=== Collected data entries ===

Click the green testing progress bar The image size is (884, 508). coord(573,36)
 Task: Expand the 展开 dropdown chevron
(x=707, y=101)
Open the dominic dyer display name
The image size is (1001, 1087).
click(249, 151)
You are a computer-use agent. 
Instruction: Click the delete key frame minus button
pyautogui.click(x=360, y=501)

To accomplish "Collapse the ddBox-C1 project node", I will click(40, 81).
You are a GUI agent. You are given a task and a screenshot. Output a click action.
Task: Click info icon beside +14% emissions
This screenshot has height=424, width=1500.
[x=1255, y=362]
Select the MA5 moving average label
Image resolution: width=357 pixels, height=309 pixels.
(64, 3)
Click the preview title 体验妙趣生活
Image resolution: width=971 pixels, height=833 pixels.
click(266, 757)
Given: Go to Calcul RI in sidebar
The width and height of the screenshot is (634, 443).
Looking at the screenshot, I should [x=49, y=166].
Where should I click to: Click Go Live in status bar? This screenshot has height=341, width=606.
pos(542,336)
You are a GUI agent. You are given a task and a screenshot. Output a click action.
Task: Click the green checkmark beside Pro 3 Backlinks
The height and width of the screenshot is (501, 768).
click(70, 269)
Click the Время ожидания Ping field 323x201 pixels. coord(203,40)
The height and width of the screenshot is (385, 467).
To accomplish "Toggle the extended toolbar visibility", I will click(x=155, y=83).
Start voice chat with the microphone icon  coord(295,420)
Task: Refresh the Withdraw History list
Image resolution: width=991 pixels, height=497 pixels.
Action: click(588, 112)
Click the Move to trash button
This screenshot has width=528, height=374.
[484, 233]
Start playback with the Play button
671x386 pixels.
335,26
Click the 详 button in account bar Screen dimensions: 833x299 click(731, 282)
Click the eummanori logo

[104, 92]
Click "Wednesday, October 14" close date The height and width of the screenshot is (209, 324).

=== Task ===
From the line containing "Image resolution: width=971" through the last line of the records, output each line exactly and nothing more.

=== Solution to this exercise ===
Image resolution: width=971 pixels, height=833 pixels.
click(266, 757)
Given: Go to Calcul RI in sidebar
The width and height of the screenshot is (634, 443).
Looking at the screenshot, I should [x=49, y=166].
Where should I click to: Click Go Live in status bar? This screenshot has height=341, width=606.
pos(542,336)
You are a GUI agent. You are given a task and a screenshot. Output a click action.
Task: Click the green checkmark beside Pro 3 Backlinks
The height and width of the screenshot is (501, 768).
click(70, 269)
Click the Время ожидания Ping field 323x201 pixels. coord(203,40)
The height and width of the screenshot is (385, 467).
To accomplish "Toggle the extended toolbar visibility", I will click(x=155, y=83).
Start voice chat with the microphone icon  coord(295,420)
Task: Refresh the Withdraw History list
Image resolution: width=991 pixels, height=497 pixels.
Action: click(588, 112)
Click the Move to trash button
This screenshot has width=528, height=374.
[484, 233]
Start playback with the Play button
671x386 pixels.
335,26
Click the 详 button in account bar Screen dimensions: 833x299 click(731, 282)
Click the eummanori logo

[104, 92]
Click "Wednesday, October 14" close date The height and width of the screenshot is (209, 324).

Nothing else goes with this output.